Over 9 Million Displaced in Sudan as Darfur Crisis Becomes World’s Most Complex Humanitarian Emergency

More than 9 million people remain internally displaced inside Sudan as the brutal conflict between the Sudanese Armed Forces and the Rapid Support Forces paramilitary group continues to generate fresh waves of displacement across the country’s war-ravaged regions.

At the height of the crisis, more than 12 million people were uprooted — the largest displacement emergency in any single country at any given moment in the world. While around 3.8 million displaced persons have begun returning home in some areas, the UN says displacement is still actively occurring in Darfur, Kordofan and Blue Nile states.

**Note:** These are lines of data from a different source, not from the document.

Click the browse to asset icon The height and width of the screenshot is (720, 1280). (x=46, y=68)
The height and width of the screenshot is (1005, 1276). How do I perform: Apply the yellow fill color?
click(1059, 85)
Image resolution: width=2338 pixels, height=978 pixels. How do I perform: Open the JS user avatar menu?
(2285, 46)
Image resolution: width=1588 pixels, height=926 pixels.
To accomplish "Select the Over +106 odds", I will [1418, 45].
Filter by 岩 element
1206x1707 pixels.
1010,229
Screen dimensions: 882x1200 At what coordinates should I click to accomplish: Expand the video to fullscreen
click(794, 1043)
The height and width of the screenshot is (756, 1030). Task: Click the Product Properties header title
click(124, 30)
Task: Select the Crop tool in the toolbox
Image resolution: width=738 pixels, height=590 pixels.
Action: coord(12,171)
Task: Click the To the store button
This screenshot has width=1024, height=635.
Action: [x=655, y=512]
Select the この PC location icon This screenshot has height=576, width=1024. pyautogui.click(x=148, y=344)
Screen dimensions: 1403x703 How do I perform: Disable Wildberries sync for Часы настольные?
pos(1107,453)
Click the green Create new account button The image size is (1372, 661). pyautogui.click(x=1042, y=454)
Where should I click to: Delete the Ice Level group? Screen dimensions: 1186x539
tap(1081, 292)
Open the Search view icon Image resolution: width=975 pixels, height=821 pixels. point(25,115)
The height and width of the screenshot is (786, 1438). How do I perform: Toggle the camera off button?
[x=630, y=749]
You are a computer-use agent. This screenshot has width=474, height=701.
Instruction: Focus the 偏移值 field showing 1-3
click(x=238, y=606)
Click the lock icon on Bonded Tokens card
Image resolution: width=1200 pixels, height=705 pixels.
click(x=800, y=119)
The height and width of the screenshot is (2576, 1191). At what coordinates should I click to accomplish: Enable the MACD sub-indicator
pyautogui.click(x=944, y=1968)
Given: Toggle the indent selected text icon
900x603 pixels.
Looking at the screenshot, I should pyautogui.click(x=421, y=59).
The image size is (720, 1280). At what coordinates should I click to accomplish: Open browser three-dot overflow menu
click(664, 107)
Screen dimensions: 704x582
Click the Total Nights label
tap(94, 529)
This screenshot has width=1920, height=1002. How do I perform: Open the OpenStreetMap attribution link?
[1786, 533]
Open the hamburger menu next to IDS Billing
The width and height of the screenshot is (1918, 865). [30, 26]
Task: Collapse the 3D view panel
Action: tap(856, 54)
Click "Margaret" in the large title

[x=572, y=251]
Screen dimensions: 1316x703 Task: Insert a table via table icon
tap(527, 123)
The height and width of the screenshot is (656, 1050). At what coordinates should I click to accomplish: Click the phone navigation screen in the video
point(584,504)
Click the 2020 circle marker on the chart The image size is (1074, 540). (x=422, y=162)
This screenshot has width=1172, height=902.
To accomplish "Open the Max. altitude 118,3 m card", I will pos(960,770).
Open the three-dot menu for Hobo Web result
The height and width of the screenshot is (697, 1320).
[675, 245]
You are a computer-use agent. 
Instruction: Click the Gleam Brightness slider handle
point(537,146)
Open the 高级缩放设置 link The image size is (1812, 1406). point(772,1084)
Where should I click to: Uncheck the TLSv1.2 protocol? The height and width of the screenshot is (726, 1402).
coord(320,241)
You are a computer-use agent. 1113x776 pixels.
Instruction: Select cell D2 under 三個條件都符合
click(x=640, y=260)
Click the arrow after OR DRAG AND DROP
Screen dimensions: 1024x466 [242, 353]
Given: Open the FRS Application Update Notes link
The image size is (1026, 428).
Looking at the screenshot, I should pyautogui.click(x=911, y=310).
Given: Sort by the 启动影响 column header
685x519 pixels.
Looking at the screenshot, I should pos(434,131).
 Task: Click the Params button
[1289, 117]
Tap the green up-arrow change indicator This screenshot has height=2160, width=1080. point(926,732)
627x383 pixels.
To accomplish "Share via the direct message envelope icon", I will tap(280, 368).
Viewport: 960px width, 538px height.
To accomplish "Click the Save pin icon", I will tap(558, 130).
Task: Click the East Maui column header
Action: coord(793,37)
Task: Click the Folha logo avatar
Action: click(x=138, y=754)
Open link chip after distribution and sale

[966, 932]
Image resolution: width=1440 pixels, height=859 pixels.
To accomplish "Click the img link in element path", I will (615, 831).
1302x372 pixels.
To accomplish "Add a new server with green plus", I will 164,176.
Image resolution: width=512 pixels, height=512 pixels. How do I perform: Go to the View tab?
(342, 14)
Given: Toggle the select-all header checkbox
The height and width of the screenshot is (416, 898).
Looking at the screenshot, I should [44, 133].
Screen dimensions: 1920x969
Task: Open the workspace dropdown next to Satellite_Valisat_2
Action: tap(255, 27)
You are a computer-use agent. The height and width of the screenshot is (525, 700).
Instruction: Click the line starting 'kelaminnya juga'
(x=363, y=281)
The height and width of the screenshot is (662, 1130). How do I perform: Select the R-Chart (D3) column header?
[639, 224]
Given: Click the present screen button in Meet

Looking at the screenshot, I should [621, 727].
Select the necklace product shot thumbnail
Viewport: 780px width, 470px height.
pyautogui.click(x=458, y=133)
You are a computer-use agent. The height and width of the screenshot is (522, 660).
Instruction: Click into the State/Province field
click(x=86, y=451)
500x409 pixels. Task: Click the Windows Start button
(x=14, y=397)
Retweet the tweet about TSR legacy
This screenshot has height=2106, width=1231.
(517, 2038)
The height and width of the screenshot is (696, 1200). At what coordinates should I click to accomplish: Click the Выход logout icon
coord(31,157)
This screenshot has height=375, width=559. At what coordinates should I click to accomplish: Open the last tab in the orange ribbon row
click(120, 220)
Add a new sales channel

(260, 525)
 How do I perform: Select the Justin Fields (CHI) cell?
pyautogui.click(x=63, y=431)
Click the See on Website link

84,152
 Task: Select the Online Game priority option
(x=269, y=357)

The crisis in Darfur remains the most acute. The region, scarred by a prior conflict in the 2000s that killed an estimated 300,000 people, has seen some of the worst fighting since the current conflict began.

International humanitarian organisations warn that the displacement crisis is on the verge of becoming a fully blown famine situation in several regions. The UN World Food Programme says aid convoys face systematic obstruction in areas controlled by both warring parties.

Children make up a disproportionate share of the displaced. Aid workers report widespread malnutrition, outbreaks of measles and cholera in overcrowded camps, and a collapse of the health system in active conflict zones.

The international response has been critically underfunded. The UN’s humanitarian appeal for Sudan has received only a fraction of the funding required, as donor governments deal with competing crises in Gaza, Ukraine and elsewhere.